* **Source records**
— Start —

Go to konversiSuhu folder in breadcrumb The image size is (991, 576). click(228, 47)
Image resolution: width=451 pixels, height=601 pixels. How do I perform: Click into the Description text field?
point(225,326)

— End —
— Start —

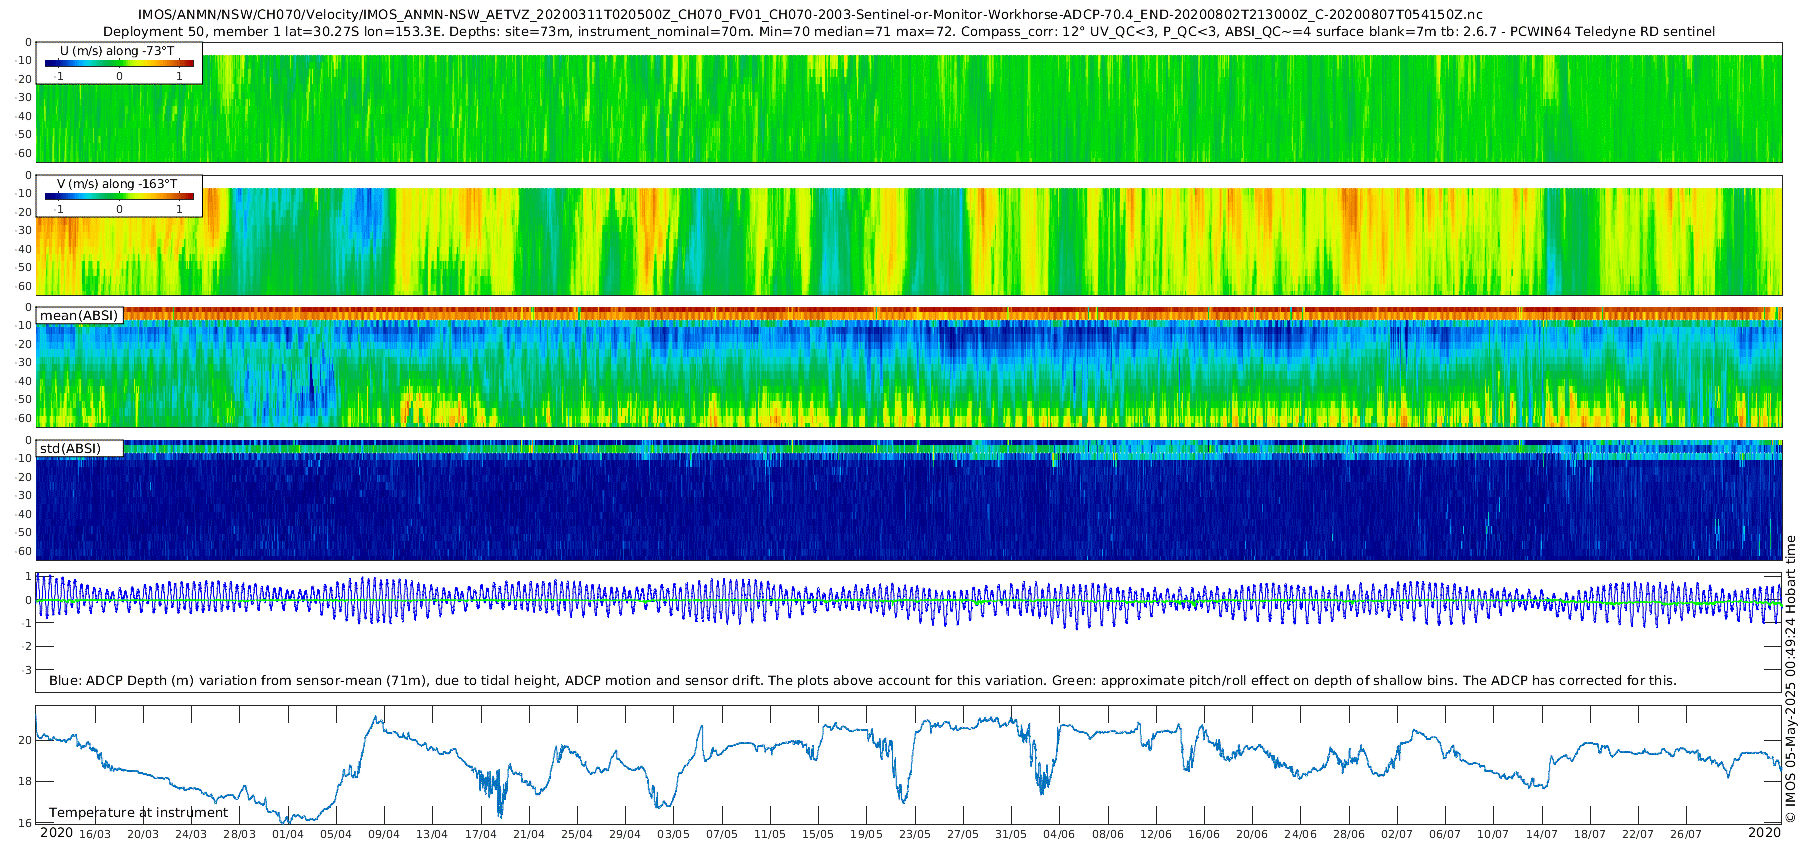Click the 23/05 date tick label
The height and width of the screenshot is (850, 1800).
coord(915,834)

— End —

* **Given exercise**
Quote the lines starting with the line containing "Go to konversiSuhu" and going on through the line containing "point(225,326)", word for word.

* **The output**
Go to konversiSuhu folder in breadcrumb The image size is (991, 576). click(228, 47)
Image resolution: width=451 pixels, height=601 pixels. How do I perform: Click into the Description text field?
point(225,326)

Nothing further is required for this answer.